Activation of the proto-oncogene c-myc and c-fos by c-ras: involvement of polyamines.

作者信息

Tabib A, Bachrach U

机构信息

Department of Molecular Biology, Hebrew University, Hadassah Medical School, Jerusalem, Israel.

出版信息

Biochem Biophys Res Commun. 1994 Jul 29;202(2):720-7. doi: 10.1006/bbrc.1994.1990.

Abstract

Rat kidney cells infected with a temperature-sensitive mutant of Kirsten sarcoma virus (Ki-MSV ts 371) expressed Ki-Ras at 37 degrees C but not at 42 degrees C. This expression of the oncogene was accompanied by an increase in the activity of ornithine decarboxylase (ODC) and the accumulation of putrescine.

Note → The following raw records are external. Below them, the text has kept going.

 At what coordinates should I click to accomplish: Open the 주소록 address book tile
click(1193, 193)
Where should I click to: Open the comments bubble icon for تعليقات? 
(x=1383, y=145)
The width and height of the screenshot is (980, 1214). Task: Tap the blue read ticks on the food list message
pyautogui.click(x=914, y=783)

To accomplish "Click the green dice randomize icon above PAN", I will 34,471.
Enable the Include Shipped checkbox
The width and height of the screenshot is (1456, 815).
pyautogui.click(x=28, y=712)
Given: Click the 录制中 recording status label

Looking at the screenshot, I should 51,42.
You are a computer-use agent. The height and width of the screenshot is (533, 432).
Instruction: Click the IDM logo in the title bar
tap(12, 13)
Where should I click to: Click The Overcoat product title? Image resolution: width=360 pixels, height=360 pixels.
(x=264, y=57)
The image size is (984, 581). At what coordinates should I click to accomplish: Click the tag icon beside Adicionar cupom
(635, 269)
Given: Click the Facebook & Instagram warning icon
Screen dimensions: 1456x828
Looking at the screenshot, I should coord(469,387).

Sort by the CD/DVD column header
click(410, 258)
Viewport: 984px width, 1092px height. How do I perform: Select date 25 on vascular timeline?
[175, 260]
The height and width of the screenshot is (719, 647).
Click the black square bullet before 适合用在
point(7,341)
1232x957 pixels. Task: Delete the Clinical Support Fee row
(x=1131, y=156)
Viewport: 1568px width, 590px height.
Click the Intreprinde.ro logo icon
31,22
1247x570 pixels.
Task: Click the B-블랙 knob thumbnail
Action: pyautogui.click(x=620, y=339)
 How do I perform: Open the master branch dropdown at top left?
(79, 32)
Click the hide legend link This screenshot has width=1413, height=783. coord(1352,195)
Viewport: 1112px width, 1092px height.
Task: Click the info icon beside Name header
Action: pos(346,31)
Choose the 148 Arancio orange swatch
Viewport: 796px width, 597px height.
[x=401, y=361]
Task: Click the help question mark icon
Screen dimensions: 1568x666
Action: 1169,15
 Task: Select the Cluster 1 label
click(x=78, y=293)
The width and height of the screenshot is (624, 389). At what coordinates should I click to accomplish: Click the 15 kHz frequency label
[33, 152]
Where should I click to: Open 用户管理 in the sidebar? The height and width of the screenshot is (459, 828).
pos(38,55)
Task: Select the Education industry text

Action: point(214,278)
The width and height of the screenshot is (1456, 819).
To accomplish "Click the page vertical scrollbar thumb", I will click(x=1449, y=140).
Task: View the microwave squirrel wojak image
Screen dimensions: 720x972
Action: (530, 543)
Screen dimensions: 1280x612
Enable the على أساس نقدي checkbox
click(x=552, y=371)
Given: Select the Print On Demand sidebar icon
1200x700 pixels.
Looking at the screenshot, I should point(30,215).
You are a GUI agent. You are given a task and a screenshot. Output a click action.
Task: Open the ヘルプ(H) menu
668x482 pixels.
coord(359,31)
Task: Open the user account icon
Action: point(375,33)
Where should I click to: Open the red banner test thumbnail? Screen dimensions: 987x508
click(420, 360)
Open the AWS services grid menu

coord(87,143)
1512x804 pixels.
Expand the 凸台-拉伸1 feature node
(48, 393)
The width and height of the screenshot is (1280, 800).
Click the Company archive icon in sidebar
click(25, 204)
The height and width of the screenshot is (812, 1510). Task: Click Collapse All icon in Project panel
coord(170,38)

Elevation of cellular polyamine content triggered the transcription of c-myc and c-fos. alpha-Difluoromethylornithine, a specific inhibitor of ODC, prevented the transcription of c-myc in cells grown at 37 degrees C. Putrescine, at physiological concentrations, triggered the transcription of c-myc and c-fos in cells grown at 42 degrees C, when Ki-ras was not expressed. It has been suggested that polyamines participate in a cascade of events leading to the communication between membrane-bound and nuclear oncogene products. These findings may attribute a new function to the naturally occurring polyamines.

摘要

感染了柯斯顿肉瘤病毒温度敏感突变体(Ki-MSV ts 371)的大鼠肾细胞在37℃时表达Ki-Ras,而在42℃时不表达。癌基因的这种表达伴随着鸟氨酸脱羧酶(ODC)活性的增加和腐胺的积累。细胞内多胺含量的升高触发了c-myc和c-fos的转录。α-二氟甲基鸟氨酸是ODC的特异性抑制剂,可阻止在37℃生长的细胞中c-myc的转录。在生理浓度下,腐胺在42℃生长的细胞中触发了c-myc和c-fos的转录,此时Ki-ras不表达。有人提出,多胺参与了一系列导致膜结合癌基因产物与核癌基因产物之间通讯的事件。这些发现可能赋予天然存在的多胺一种新功能。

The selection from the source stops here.